Me, Danny and the crew outside the Bellagio
Me, Danny and the crew outside the Bellagio

Within a couple of days of that, however, I discovered that my cell phone was missing. Had I mislaid it, had I dropped it, had it fallen out of my pocket in a restaurant or taxi, or had I had my pocket picked by one of Danny Ocean’s men? I thought the possibility of the latter was highly unlikely so I put it down to my own carelessness.

I was staying in one of the casino hotels, I won’t say which one, because I am sure things have changed a lot in the intervening ten years. But after checking my room for the phone I decided the next best thing to do was to ask the security guys in the hotel in the unlikely event that someone had found it and handed it in. It wasn’t an expensive phone, so I wasn’t too bothered, but one feels obliged to go through the motions when something like that happens.

So I made my way down to the casino on the ground floor and found one of the security guys. He pointed me in the direction of what I presumed was his superior and he in turn pointed me towards a rather non-descript single door on the other side of the casino floor.

After a long walk, circumnavigating numerous roulette and blackjack tables, I got to the door and pressed a buzzer on the intercom affair. To my surprise no one answered, but the door simply clicked open. I wasn’t sure what I should do, but always ready for an adventure I opened the door and went inside.

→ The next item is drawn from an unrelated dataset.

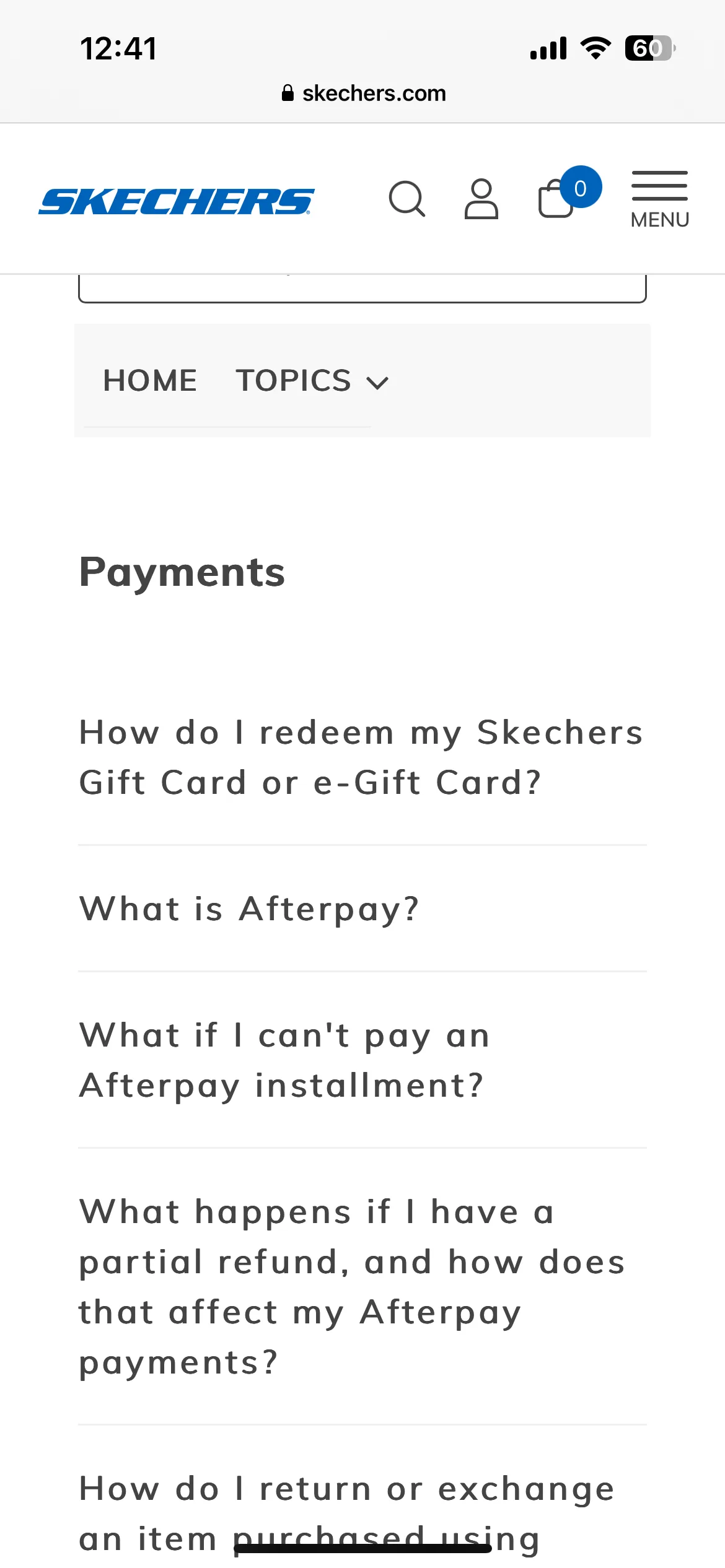Screen dimensions: 725x1568
Task: Expand the 'What is Afterpay?' question
Action: pyautogui.click(x=362, y=909)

Man, talk about a disappointment. My crest was fallen on several levels!

Rather than being pleased with myself at the ease with which I had been able to dismantle the multi-million dollar security, I was actually disappointed that it hadn’t been a lot more difficult. I can talk my way (or blag, some people have said) into most places if I choose to do so, and I had been rehearsing various things that I was going to say when questioned. But here I was right in the heart of the casino surveillance system and no one had even spoken to me let alone challenge why I was there.

I was disappointed also by what I saw. Sure there were loads of cctv screens all showing different parts of the casino, different gambling tables and all that sort of thing. And a few obligatory computers. But it wasn’t like the movies. The equipment was clearly not new and the décor left a lot to be desired too, not quite tatty but showing a few years of wear and tear.

I wandered around for a minute or so taking it all in. If Ocean had picked me for his crew I would have had everyone tied up and the place taken over by now, I thought. But then the movie would have been about fifteen minutes long and very little tension and excitement (and box office takings) would have been generated.

Then one of the security guys detected my presence. He didn’t speak, just gave me one of those “Where the f*** did you come from?” looks.

I too was silent, I knew what he wasn’t saying, so I put my right hand inside my jacket and went for my silenced 9mm Walther PPK in its concealed shoulder holster. Well, no, not quite. I just retrieved my room keycard and ID which I thought might be required when everyone came to their senses.

It was. And I explained why I was there and who had sent me. After their initial surprise the guys in the security room were very friendly, but no phone had been handed in and they didn’t hold out much hope of me ever seeing it again, so after a bit of conversation I bid them farewell. I think it took longer to get me buzzed out than buzzed in, but hey that’s life.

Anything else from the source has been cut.